En este momento le había venido a la mente una sospecha. Se había callado y había mirado a su alrededor con circunspección, como si en la casa o más allá del muro exterior pudiera esconderse algún espía de Poncio Pilatos. Una vez seguro, había continuado y se había dedicado por completo a una de sus habituales y redundantes enseñanzas a su hijo, que iban de la ética a la historia y en las cuales comparaba las santas costumbres farisaicas con aquellas reprobables de los gentiles:

—Los hebreos, hijo mío, hemos sido elegidos por el Cielo, mientras que los romanos, como los griegos, no resucitarán debido a sus costumbres corrompidas: nuestros conquistadores vieron la corrupta Grecia como cuna de valores a incluir en su civilización, pero junto con el saber entraron el Roma las costumbres morales nefandas de ese pueblo, que merecen el castigo del Señor —Indudablemente no bastaba con la exclamación maledicente. Había continuado—: El severo emperador Augusto se opuso en vano a esas costumbres: corre la voz en Cesarea Marítima de que su heredero Tiberio se abandona a todos los vicios reunidos en su corte, sin diferenciarse en nada de los helenos, maestros del libertinaje. Así que estar junto a los gentiles es la abominación de las abominaciones. ¿Qué decir por otro lado de la cultura grecolatina en sí misma? Poesía, filosofía, derecho están reservados a unos pocos privilegiados que tratan a la plebe como una cosa, por no hablar de cómo consideran a los judíos, que nos vemos obligados a comprar la ciudadanía de la Urbe para prosperar —En el fondo, se sentía culpable por su reciente adquisición—. Y detrás de los humanistas griegos y romanos, hasta donde alcanza la vista, hay una extensión de lugareños miserables, en Roma como en Corinto, en Alejandría como en Atenas, a los cuales, en una gran mayoría de casos, ni siquiera se les enseña a leer ni a contar —Se engalló algo más—. Sin embargo, nosotros, los hebreos, ¡ya con doce años! somos instruidos en la sinagoga. Nosotros, hijos de Israel, somos todos de estirpe real, la del Creador, como sabemos por su Palabra, y no una masa como la plebe de la sociedad pagana. Y cualquiera de nosotros, como mi grandísimo rabino Hillel de Babilonia, que era un simple leñador, puede continuar con sus estudios si un maestro le acoge como discípulo y además puede aspirar a convertirse él mismo en rabino —Una vez recuperado el aliento, había concluido por fin—: ¡Que la justicia del Altísimo fulmine a los pecadores impenitentes por los siglos de los siglos!
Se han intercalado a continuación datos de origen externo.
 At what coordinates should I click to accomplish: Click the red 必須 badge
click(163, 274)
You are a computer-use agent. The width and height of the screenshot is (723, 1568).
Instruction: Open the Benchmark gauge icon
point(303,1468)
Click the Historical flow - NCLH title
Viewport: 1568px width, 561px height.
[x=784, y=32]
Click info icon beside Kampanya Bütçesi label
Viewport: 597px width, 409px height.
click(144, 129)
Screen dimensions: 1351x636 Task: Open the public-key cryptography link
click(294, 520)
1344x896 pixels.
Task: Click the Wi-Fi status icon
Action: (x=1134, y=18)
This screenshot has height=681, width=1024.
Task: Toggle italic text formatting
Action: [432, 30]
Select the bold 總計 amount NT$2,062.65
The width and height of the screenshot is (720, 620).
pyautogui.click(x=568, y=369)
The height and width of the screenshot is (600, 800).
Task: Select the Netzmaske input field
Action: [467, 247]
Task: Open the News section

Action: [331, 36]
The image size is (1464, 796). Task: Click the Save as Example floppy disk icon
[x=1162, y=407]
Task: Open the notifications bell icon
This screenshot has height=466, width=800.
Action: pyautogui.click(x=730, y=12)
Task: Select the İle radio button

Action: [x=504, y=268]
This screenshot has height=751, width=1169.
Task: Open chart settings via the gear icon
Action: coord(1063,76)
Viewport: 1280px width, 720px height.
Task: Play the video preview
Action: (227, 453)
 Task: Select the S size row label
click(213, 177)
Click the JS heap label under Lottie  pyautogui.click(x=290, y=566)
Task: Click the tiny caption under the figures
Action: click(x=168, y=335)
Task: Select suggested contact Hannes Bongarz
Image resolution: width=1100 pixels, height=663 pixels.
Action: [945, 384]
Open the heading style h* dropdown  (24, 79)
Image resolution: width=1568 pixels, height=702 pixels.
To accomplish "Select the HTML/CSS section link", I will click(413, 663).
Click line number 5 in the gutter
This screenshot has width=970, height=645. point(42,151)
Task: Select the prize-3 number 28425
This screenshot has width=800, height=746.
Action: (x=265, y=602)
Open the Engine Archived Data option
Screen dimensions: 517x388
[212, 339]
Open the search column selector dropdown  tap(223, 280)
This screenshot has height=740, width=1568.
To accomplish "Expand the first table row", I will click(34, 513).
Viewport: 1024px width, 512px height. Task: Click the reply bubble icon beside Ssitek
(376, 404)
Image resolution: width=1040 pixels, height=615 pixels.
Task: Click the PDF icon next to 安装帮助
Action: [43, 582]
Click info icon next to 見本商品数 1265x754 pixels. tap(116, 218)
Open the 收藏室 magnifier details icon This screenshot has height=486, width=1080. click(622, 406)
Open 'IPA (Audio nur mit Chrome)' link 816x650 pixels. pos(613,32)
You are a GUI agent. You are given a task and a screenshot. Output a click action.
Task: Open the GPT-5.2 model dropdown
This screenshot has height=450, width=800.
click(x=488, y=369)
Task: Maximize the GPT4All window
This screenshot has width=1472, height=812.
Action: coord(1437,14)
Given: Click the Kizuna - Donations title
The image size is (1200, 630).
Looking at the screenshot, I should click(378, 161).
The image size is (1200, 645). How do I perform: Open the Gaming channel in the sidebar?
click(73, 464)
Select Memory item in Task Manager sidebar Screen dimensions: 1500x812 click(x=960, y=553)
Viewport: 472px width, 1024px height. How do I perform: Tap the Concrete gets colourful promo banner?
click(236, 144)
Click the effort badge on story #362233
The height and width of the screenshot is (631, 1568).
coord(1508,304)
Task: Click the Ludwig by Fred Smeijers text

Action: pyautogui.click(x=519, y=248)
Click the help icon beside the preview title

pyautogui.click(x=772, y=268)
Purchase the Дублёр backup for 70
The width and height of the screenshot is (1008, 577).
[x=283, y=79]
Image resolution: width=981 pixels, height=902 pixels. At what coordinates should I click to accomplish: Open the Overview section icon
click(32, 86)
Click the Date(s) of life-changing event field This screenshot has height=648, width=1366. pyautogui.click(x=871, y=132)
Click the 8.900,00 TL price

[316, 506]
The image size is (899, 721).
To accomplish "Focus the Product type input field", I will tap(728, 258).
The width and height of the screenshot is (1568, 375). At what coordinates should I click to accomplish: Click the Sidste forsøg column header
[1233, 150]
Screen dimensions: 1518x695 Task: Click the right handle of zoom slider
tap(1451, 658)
—Amén, amén —habían respondido a coro hijo y esposa y finalmente esta, que había estado todo el rato con una palangana en la mano lista para atender a su esposo, había podido lavarle los pies.

Un par de meses después, el 23 de mayo, durante un viaje de negocios en Perga, donde trataba de adquirir los apreciados tapices del lugar en uno de los mercados ciudadanos, para revenderlos a un mayor precio en Jerusalén, una ronda de policía encontró el cadáver de Jonatán Pablo, desplomado en uno de los callejones de la ciudad, apuñalado en el corazón.

El asesino o los asesinos no habían sido encontrados.

No se había robado la bolsa, así que era difícil pensar en un atraco. ¿Competencia inmoral en los negocios hasta llegar al homicidio? ¿Una discusión banal en la calle que acabó trágicamente? ¿O tal vez había sido uno de esos fanáticos patriotas hebreos: los zelotes? ¿Le habían castigado por haberse convertido en ciudadano de Roma? Estas eran las preguntas que se había hecho Marcos. Solo dieciocho años después había obtenido la respuesta y el motivo que descubriría no estaría entre los imaginados, sino que sería otro absolutamente inesperado.